Yes, I remember these photo sessions as being somewhat tense -- my mother cranky and critical, me feeling bored, skulky, and unhappy. But perhaps, for my mother, there was more at stake than the mere capturing of snapshots. In retrospect, my mother was clearly fashioning and manufacturing images -- images clearly intended to represent her own Americanness, or perhaps more importantly to her, my Americanness . . . images that proved that we fit in, that we were like any typical 1950's family (except that this was actually the early 1970's), that we were, indeed, assimilated. It seems troubling and sad that this had to be proved at all to start with, but even more so in that my mother had to prove this on two continents . . . for these were the pictures that she sent to her father, my Japanese grandfather, as validation for the life she had chosen, with a "Yankee," no less, in America.
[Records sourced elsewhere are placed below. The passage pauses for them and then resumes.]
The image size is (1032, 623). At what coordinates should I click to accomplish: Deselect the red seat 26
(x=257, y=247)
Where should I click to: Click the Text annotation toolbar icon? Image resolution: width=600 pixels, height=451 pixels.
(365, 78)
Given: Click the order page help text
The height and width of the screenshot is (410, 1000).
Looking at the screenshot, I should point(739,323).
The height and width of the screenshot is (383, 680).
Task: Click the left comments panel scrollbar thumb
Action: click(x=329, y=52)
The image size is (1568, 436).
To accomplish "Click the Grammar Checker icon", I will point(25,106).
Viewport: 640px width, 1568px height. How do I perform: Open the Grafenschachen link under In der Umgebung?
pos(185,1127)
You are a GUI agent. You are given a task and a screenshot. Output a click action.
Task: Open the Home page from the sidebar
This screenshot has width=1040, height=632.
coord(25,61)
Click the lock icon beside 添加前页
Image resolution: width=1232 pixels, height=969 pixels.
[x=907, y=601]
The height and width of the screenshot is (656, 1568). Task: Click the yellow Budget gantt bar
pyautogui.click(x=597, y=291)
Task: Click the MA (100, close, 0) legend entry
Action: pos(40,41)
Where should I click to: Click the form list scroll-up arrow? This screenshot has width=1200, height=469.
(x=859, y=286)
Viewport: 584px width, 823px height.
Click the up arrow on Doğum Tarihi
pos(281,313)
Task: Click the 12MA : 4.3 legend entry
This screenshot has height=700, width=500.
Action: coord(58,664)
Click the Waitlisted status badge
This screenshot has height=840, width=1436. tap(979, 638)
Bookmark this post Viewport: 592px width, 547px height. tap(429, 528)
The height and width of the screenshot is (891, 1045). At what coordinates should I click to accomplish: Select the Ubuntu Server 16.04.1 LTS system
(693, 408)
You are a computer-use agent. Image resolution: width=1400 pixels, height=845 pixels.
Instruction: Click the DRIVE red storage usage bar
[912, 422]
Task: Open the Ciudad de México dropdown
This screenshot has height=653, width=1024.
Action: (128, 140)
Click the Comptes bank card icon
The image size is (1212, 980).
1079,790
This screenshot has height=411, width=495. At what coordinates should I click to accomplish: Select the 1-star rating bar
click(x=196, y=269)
What seems somewhat apparent, at least to me, as I think about all of these photographs, is the underlying sense of strain . . . the feeling that making these images had been terribly hard work, that they were a product of trying too hard, and that the deliberation that went behind all the costuming, choreographing and posing, rather than capturing the 1950's wholesome Americana my mother had been striving for, instead revealed the oddities and occasionally destructive eccentricities of our household.

And having been a child who frequently felt constricted by the various masks that my mother insisted I wear, I'm thankful that I can now, as an adult, glimpse the subtext of these oddities and eccentricities behind these images. They let me know that maybe I was still really there all along, after all.